■ Exercise goal ■
Output each record exactly. Leave none out.

[Records from a data source]
· · ·

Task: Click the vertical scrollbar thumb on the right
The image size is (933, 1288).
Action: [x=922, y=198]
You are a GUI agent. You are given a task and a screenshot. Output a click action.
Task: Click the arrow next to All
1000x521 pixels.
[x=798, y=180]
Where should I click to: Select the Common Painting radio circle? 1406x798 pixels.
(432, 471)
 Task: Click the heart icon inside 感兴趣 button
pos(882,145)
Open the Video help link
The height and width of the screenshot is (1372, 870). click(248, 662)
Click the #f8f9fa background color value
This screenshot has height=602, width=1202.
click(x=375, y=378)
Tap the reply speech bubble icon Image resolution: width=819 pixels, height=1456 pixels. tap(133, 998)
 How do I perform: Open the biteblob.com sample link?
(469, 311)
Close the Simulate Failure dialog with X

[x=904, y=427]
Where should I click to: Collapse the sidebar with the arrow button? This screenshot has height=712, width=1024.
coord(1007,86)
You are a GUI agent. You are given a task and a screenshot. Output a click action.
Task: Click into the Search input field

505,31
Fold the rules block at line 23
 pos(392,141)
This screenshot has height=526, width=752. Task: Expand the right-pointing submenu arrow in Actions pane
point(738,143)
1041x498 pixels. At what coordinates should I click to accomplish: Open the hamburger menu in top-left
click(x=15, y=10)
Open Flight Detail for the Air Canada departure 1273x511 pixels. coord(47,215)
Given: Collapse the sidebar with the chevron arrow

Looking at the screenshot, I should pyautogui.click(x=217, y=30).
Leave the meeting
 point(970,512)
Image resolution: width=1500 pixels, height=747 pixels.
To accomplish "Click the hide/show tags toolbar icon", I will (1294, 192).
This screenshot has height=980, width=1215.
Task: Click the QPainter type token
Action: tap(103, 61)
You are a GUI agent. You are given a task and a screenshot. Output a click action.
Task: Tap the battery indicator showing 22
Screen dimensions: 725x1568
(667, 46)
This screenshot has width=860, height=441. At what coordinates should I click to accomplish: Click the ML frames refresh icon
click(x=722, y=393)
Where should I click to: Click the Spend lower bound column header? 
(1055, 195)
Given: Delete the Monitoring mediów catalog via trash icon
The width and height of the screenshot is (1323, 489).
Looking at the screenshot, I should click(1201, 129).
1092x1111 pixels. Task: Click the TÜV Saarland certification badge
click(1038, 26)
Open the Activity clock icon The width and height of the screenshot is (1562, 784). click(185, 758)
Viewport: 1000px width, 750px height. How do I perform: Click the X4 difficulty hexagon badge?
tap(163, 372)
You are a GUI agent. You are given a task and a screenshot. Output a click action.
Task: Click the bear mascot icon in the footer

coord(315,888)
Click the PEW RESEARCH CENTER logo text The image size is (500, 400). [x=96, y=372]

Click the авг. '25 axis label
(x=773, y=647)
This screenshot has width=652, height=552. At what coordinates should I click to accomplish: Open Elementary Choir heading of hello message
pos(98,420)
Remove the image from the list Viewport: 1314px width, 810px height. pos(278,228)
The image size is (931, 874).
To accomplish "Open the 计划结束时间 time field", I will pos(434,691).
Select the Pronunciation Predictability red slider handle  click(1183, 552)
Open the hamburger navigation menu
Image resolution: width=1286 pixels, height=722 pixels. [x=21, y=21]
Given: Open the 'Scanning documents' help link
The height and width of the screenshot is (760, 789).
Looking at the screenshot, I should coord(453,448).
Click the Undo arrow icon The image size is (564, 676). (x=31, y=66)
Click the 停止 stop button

· · ·

■ Output of the task ■
Task: Click the vertical scrollbar thumb on the right
The image size is (933, 1288).
Action: [x=922, y=198]
You are a GUI agent. You are given a task and a screenshot. Output a click action.
Task: Click the arrow next to All
1000x521 pixels.
[x=798, y=180]
Where should I click to: Select the Common Painting radio circle? 1406x798 pixels.
(432, 471)
 Task: Click the heart icon inside 感兴趣 button
pos(882,145)
Open the Video help link
The height and width of the screenshot is (1372, 870). click(248, 662)
Click the #f8f9fa background color value
This screenshot has height=602, width=1202.
click(x=375, y=378)
Tap the reply speech bubble icon Image resolution: width=819 pixels, height=1456 pixels. tap(133, 998)
 How do I perform: Open the biteblob.com sample link?
(469, 311)
Close the Simulate Failure dialog with X

[x=904, y=427]
Where should I click to: Collapse the sidebar with the arrow button? This screenshot has height=712, width=1024.
coord(1007,86)
You are a GUI agent. You are given a task and a screenshot. Output a click action.
Task: Click into the Search input field

505,31
Fold the rules block at line 23
 pos(392,141)
This screenshot has height=526, width=752. Task: Expand the right-pointing submenu arrow in Actions pane
point(738,143)
1041x498 pixels. At what coordinates should I click to accomplish: Open the hamburger menu in top-left
click(x=15, y=10)
Open Flight Detail for the Air Canada departure 1273x511 pixels. coord(47,215)
Given: Collapse the sidebar with the chevron arrow

Looking at the screenshot, I should pyautogui.click(x=217, y=30).
Leave the meeting
 point(970,512)
Image resolution: width=1500 pixels, height=747 pixels.
To accomplish "Click the hide/show tags toolbar icon", I will (1294, 192).
This screenshot has height=980, width=1215.
Task: Click the QPainter type token
Action: tap(103, 61)
You are a GUI agent. You are given a task and a screenshot. Output a click action.
Task: Tap the battery indicator showing 22
Screen dimensions: 725x1568
(667, 46)
This screenshot has width=860, height=441. At what coordinates should I click to accomplish: Click the ML frames refresh icon
click(x=722, y=393)
Where should I click to: Click the Spend lower bound column header? 
(1055, 195)
Given: Delete the Monitoring mediów catalog via trash icon
The width and height of the screenshot is (1323, 489).
Looking at the screenshot, I should click(1201, 129).
1092x1111 pixels. Task: Click the TÜV Saarland certification badge
click(1038, 26)
Open the Activity clock icon The width and height of the screenshot is (1562, 784). click(185, 758)
Viewport: 1000px width, 750px height. How do I perform: Click the X4 difficulty hexagon badge?
tap(163, 372)
You are a GUI agent. You are given a task and a screenshot. Output a click action.
Task: Click the bear mascot icon in the footer

coord(315,888)
Click the PEW RESEARCH CENTER logo text The image size is (500, 400). [x=96, y=372]

Click the авг. '25 axis label
(x=773, y=647)
This screenshot has width=652, height=552. At what coordinates should I click to accomplish: Open Elementary Choir heading of hello message
pos(98,420)
Remove the image from the list Viewport: 1314px width, 810px height. pos(278,228)
The image size is (931, 874).
To accomplish "Open the 计划结束时间 time field", I will pos(434,691).
Select the Pronunciation Predictability red slider handle  click(1183, 552)
Open the hamburger navigation menu
Image resolution: width=1286 pixels, height=722 pixels. [x=21, y=21]
Given: Open the 'Scanning documents' help link
The height and width of the screenshot is (760, 789).
Looking at the screenshot, I should coord(453,448).
Click the Undo arrow icon The image size is (564, 676). (x=31, y=66)
Click the 停止 stop button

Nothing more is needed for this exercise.